Document excerpt -
::::::::

Cocktails are too expensive. If I’m out and having at least 3 drinks, I’m drinking beer. Besides, consider the proto-cocktail. It’s a rather basic thing. You take some intoxicating elixir, stir with Mary Poppins approved spoonfuls, and voilà, Bob’s your uncle. While beer and wine have this storied past of millennia, cocktails are barely refined. Not to mention—a pint of beer’s just bigger. There’s more to love. But I digress, I’m a curious drinker too. Sure, I want to know what you’re doing with that bottle of Byrrh back there. What the hell is Byrrh anyhow?

In New York City, you have this rather massive potential audience at a cocktail bar, but how do you get them to you physically? It’s not merely a matter of offering something exciting. I mean you already have every culture of the world in Queens—you might even discover a new country here—but the borough has long suffered from train traffic irregularities and the sheer amount of great options in the city for such a niche form of entertainment like cocktails. But now that gentrification has hit that critical mass, Queens—for anyone unfamiliar—has become a cocktail destination. True classics are being served with masterful balance and bartenders are calling themselves mixologists.

Some of the city’s best beer comes from Queens, too. Transmitter’s Farmhouse brews are killer good, and SingleCut’s Weird and Gilly is one of my absolute favorite IPAs anywhere. And quite frankly, when I first moved to the city, searching for work as a bartender in Manhattan was rough. My midwest bar experience was like a Trump University GED. But the second I hit it off with my current boss in beautiful Astoria, Queens—well, I quickly began rethinking my bias on the contemporary mixology scene. Not only is Queens amazing in its diversity; Queens is welcoming. Queens can change you, and it sure changed my tune on the cocktail.

The Luchador

The most interesting aspect to me about eating and drinking is actively acquiring tastes. It’s like you’re always working on something, and work is good. Personally, I love a savory cocktail. At District Saigon in Astoria, our inspiration tends to begin with the ingredients in our Vietnamese kitchen. For example, we had already infused some mezcal with tamarind, so I paired that with the red bell peppers I’d been itching to juice. From there I had the thought to do something with shiitake mushrooms, so after a day or two in some Scotch, they found their way into the mix as well. My fellow bartender, Ivy Phan, was toying with some beet juice. A few sweetening experiments later someone found the flavor reminiscent of gazpacho, which then drove the concept to completion, ultimately opting for Oloroso sherry in lieu of the beets. You’ll have to be feeling pretty motivated to tackle this beast of a recipe, but if you’re up to the challenge it will be worth it. Alternatively, come visit us as District Saigon to get your buzz on.

::::::::

Data excerpt -
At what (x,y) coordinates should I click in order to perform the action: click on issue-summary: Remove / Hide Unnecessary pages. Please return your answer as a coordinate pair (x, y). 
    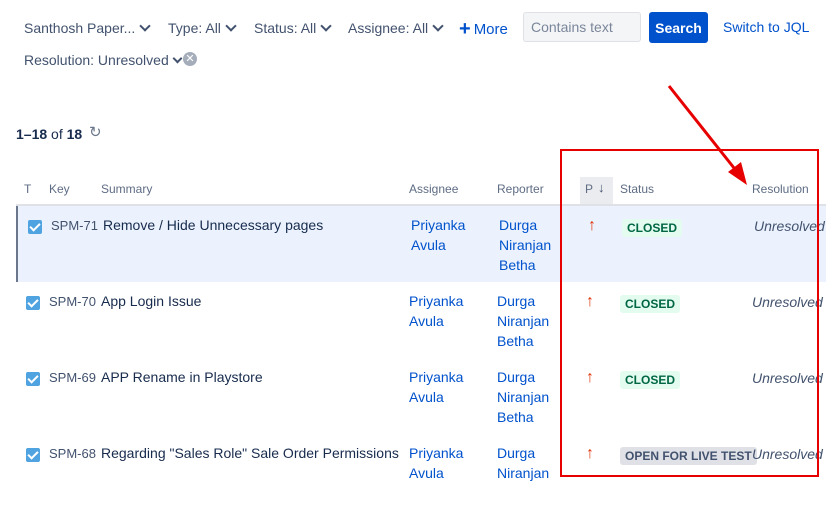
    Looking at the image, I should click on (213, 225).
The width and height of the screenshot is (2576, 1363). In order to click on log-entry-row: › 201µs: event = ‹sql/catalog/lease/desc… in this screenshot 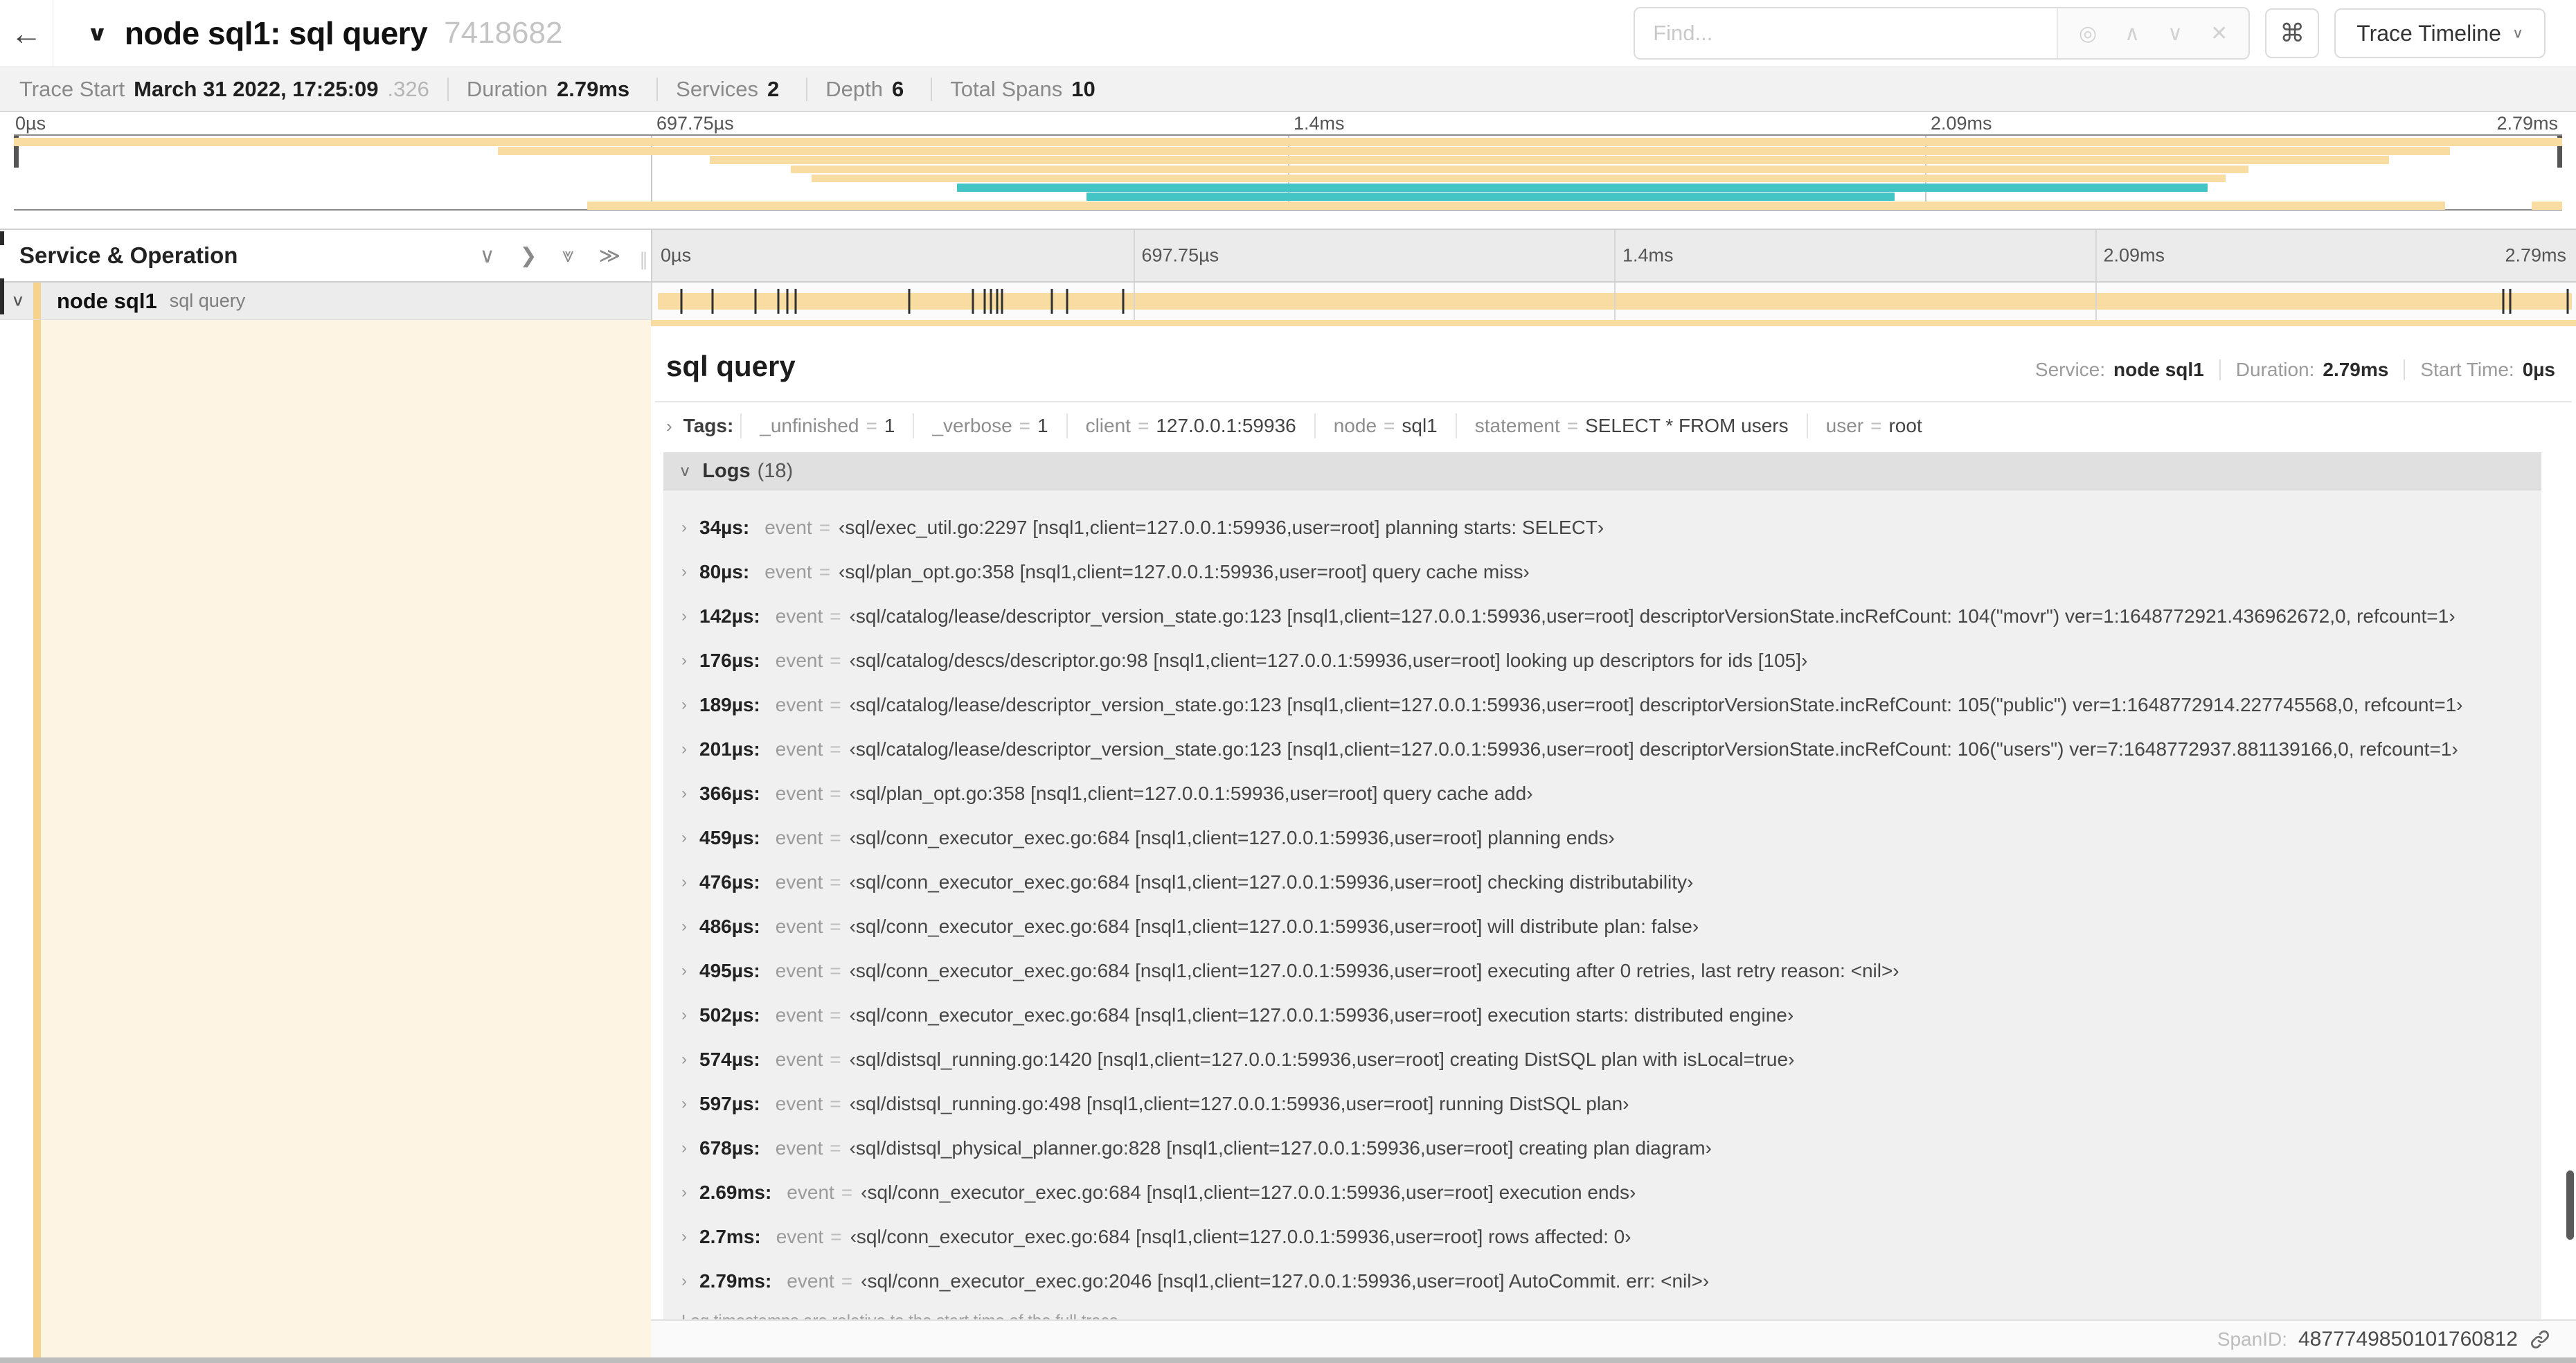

::::::::

Your task - In the piece on Queens cocktails, what spirit were the shiitake mushrooms steeped in?

Task response - Scotch